Thankfully the book soon turns to FawnSpark’s true enemy, The Boy Who Did Her Wrong. Before we go too far and anticipate someone who is unique – nope. He’s really just the typical cardboard Boy Who Did Her Wrong, but it was actually gleefully fun to watch Dag put him in his place. Now that part of the book I did enjoy. Soon I could focus less on how creepy it was that a man old enough to be her father was actually more like a father to her yet the added benefit of the sexy and…rewind. Whatever. A good old fashioned ass-whooping by clever means is always a delight. Dag also manages to set her family straight on what horrible people they are, everyone gets a grand wedding and YAY it’s all fun and games as they get back on the road, camp under the stars and have lots of FawnSpark/Dag sexy alone time as they finally exit with us hoping the next book pays a visit to the Realm of Plotsville.
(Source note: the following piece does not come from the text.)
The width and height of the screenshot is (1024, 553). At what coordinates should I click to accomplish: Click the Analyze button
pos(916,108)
Amidst all this incredibly boring non plot was strange moments of info dumping that never ceased to be disruptive and that much more boring. Don’t get me wrong, the book has a great concept. The story behind the lakewalker sharing knives is very unique (insofar as I’ve read in fantasy to date, anyway), but it’s a miniscule part of the story that instead chooses to focus on a poorly done romance. (In fact, Dag keeps worrying that they need to move on and get to a lakewalker camp to discuss the issue they have with his knife, yet we prance about farmer country the entire book, making sure we all know what terrible people FawnSpark’s family is.) What information we do find out about anything felt like it was being spoon-fed to me right when a scene began to feel truly flowing and the pace natural, one good example being the making of their wedding bracelets. Boom, dumpity dump dump with the more factual information in the form of abrupt and discordant dialogue or inner monologue. I got to the point that I could care less what the lakewalker culture was like, of which the book puts a much more important emphasis on than that of the farmers, who were pretty much all slotted to stereotypically suspicious, ignorant, backward, gossip-mongering redneck status. Why? Who the heck knows, the book doesn’t bother to explain except in that very vague creation myth stuff mentioned earlier. I was infinitely glad to be done with this book.
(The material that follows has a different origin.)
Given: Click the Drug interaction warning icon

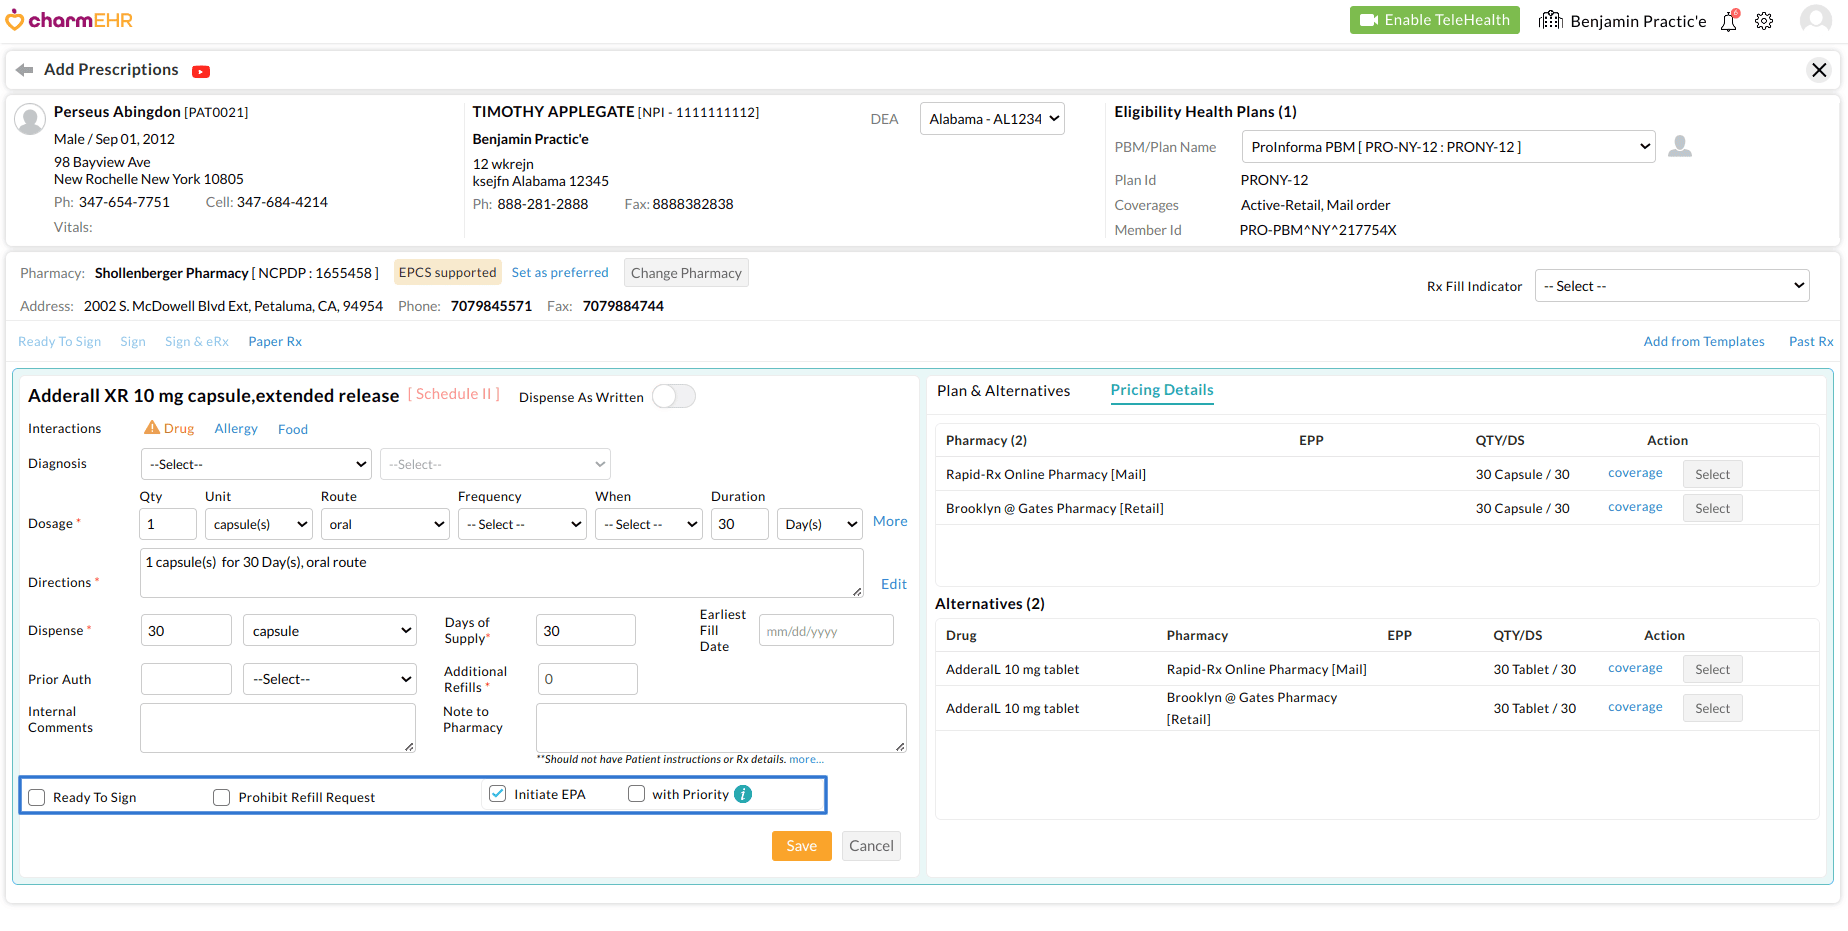Looking at the screenshot, I should [x=152, y=428].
Verdict: huge disappointment. Moving on to the next? Most unlikely. FawnSpark is a typical doormat female character who, in order to develop her into something more and better, must do so entirely thanks to the strengths of her male counterpart. She doesn’t make a single move without his encouragement or say. I think his support is great on one hand, but I’m disappointed her development, a major part of it, doesn’t come from the inner strength she herself must find. Again, though, the development of these characters just wasn’t there enough to facilitate this, and while these kinds of things could be saved for a later book, it would’ve done this installment a world of good to include it in this one.